* **PROMPT A**
In the passage on time series and the Markov property, why does storing a commodity's average and peak prices make it possible to break the dependency of the future on the past? Answer in one to three sentences.
* **PROMPT B**
State whether each statement agrees with the passage on time series and the Markov property, answering yes or no and quoting the deciding words: (i) The subscripts in the data set indicate a time order. (ii) The data are assumed to be generated by a deterministic process. (iii) Option pricing appears among the listed applications of time series prediction.
* **PROMPT C**
Write a continuation of the passage on time series and the Markov property, beginning after its final equation.

We will now extend the ideas covered thus far to the cases where:

The data is a sequence of observations
The learned model is not only a passive predictor, but an agent that interacts with the environment.

Learning Dynamics¶

Consider an example data set

$S = \{x_1, \cdots, x_m \}$.

where the subscript defines a time order, i.e. $x_{t'}$ is an event that happens after $x_t$ if $t' > t$. Each observation $x_t$ describes the state of the observed dynamical environment at a time step $t$. Data sets comprising such sequences of state observations are called time series. In time series prediction problems, the task is then to learn the dynamics of the system that generates the data. Prime applications of time series prediction include:

Natural language processing: Generate text, translate text, answer questions, etc.
Option pricing: Predict the future price of a stock, a commodity, etc.
Robotics: Predict the future state of a robot, e.g., its position, velocity, etc.

Markov property¶

Due to the same reasons as before, we will assume that the data is generated by a random process, i.e. $x_t$ is a random variable. The joint distribution of the data is then given by: $P(x_1, \cdots, x_m)$. Remember the product rule $P(A,B) = P(A|B) P(B)$. Let us apply it to the joint distribution of the data:

\begin{align*} P(x_1, \cdots, x_m) &= P(x_1) P(x_2, \cdots, x_m | x_1) \\ & =P(x_1) P(x_2 | x_1) P(x_3, \cdots, x_m | x_1, x_2) \\ & \vdots \\ &= P(x_1) \prod_{t=2}^m P(x_t | x_1, \cdots, x_{t-1}). \end{align*}

Hence, in the straightforward case, all observations depend directly on their entire history. In most real-world applications, there is a way to choose the feature set in such a way that all the interesting properties of the past are represented in the feature set. For instance, instead of storing a full history of the price of commodity, we can store its average and peak prices. This way, we can break the dependency of the future on the past. This is called the Markov property:

$P(x_t | x_1, \cdots, x_{t-1}) = P(x_t | x_{t-1})$.

* **INFORMATION SHOWN**

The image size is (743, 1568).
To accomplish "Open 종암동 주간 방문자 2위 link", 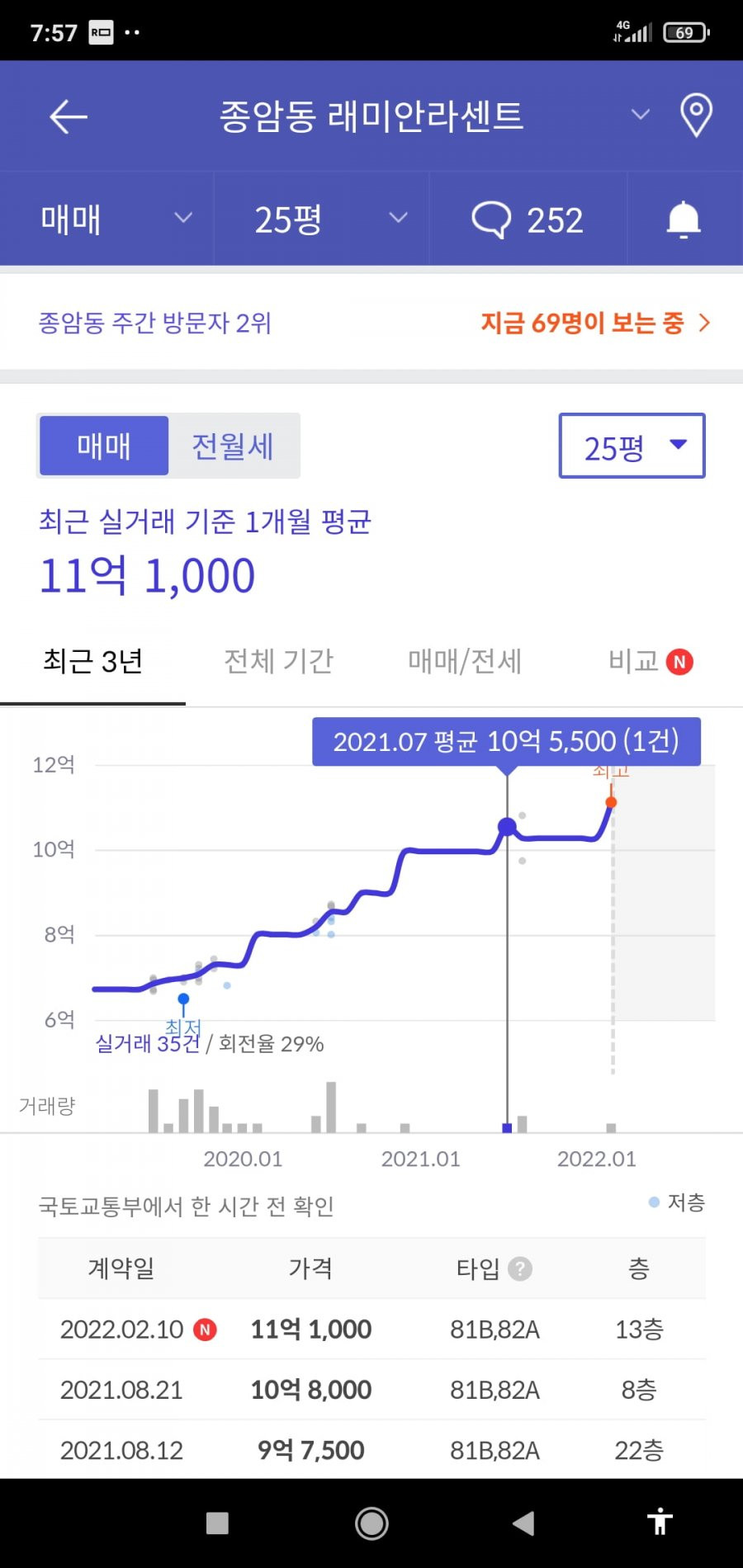I will click(155, 323).

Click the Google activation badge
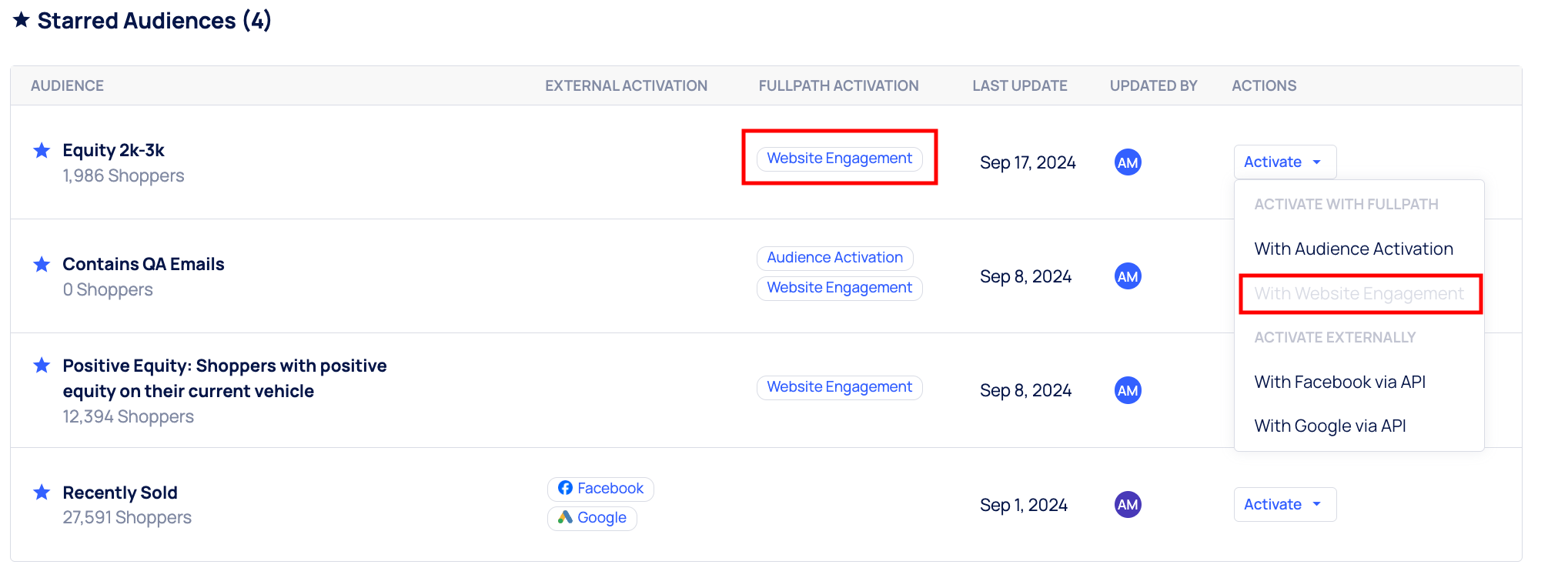coord(592,518)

* **ANSWER A**
According to the passage, in most real-world applications the feature set can be chosen so that it represents all the interesting properties of the past. Summary values such as average and peak prices can therefore stand in for the full price history. As a result, the future no longer depends directly on the whole past.

* **ANSWER B**
(i) Yes: "the subscript defines a time order". (ii) No: "we will assume that the data is generated by a random process". (iii) Yes: "Option pricing: Predict the future price of a stock, a commodity, etc."

* **ANSWER C**
Applied to the joint distribution of the data given above, we get:

\begin{align*} P(x_1, \cdots, x_m) &= P(x_1) \prod_{t=2}^m P(x_t | x_{t-1}) \\ &= P(x_1) P(x_2 | x_1) P(x_3 | x_2) \cdots P(x_m | x_{m-1}). \end{align*}

Recurrent neural nets¶

If we are interested in using the Markov property but not interested capturing the uncertainty in the data, it would be sufficient to learn a function approximator that maps the features of the present to the features of one time step into the future:

\begin{align*} x_{t+1} &:= f_{\theta}(x_t,t). \end{align*}

When $f_{\theta}$ is chosen as a neural net, the resulting model is called Recurrent Neural Net (RNN). It is also common to learn to predict the change in the features instead of the features themselves:

\begin{align*} x_{t+1} &:= x_t + f_{\theta}(x_t,t). \end{align*}

When the neural net architecture is chosen naively as $x_{t+1} := W \tanh(x_t)$, the computational dependencies between variables appear as below:

\begin{align*} x_1 &:= W \tanh(x_0,0)\\ x_2 &:= W \tanh(W \tanh(x_0,0))\\ x_3 &:= W \tanh(W \tanh(W \tanh(x_0)))\\ &\vdots\\ x_N &:= W \tanh(W \tanh(\cdots W \tanh(x_0),\cdots)) \end{align*}

Remarkably, while the computation of $x_N$ does not depend on $x_0$ directly, it depends on it indirectly through all the intermediate computations. This is also why the Markov property is not such a major restriction in many practical instances.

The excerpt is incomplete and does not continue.